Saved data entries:
BEGIN

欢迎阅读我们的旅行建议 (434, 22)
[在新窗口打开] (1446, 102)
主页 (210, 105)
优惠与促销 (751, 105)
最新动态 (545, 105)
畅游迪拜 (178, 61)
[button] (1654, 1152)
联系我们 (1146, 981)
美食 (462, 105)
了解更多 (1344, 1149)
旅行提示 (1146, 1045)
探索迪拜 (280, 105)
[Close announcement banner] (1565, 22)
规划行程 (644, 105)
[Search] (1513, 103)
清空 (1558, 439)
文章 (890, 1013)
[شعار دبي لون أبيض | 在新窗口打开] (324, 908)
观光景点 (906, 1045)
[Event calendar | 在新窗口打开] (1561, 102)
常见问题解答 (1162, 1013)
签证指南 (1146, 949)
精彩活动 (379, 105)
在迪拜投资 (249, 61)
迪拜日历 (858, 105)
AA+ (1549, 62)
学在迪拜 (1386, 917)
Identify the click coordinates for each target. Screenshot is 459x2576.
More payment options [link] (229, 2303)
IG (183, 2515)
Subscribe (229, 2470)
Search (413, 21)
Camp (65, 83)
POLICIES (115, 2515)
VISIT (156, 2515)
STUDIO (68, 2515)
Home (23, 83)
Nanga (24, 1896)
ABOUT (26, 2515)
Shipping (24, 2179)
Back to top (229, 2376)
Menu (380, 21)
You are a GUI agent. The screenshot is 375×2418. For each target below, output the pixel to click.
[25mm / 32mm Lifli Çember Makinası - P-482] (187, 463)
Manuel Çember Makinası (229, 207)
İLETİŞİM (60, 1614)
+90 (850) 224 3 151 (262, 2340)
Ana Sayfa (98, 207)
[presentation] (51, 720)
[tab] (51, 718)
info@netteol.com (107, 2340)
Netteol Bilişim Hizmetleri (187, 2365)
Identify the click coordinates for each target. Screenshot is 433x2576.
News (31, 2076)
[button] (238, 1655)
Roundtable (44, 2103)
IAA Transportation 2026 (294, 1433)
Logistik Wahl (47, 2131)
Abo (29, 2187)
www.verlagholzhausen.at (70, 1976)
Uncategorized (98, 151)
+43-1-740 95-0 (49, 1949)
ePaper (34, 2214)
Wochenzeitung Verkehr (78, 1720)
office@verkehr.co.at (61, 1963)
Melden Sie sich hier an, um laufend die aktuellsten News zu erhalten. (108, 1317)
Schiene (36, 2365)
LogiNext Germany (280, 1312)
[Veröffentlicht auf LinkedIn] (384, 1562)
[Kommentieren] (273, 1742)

END

The required answer is the exact run of lines above starting at the line with "美食 (462, 105)" and ending at the line with "迪拜日历 (858, 105)", with both ends present.

OUTPUT FOR THIS TASK
美食 (462, 105)
了解更多 (1344, 1149)
旅行提示 (1146, 1045)
探索迪拜 (280, 105)
[Close announcement banner] (1565, 22)
规划行程 (644, 105)
[Search] (1513, 103)
清空 (1558, 439)
文章 (890, 1013)
[شعار دبي لون أبيض | 在新窗口打开] (324, 908)
观光景点 (906, 1045)
[Event calendar | 在新窗口打开] (1561, 102)
常见问题解答 (1162, 1013)
签证指南 (1146, 949)
精彩活动 (379, 105)
在迪拜投资 (249, 61)
迪拜日历 (858, 105)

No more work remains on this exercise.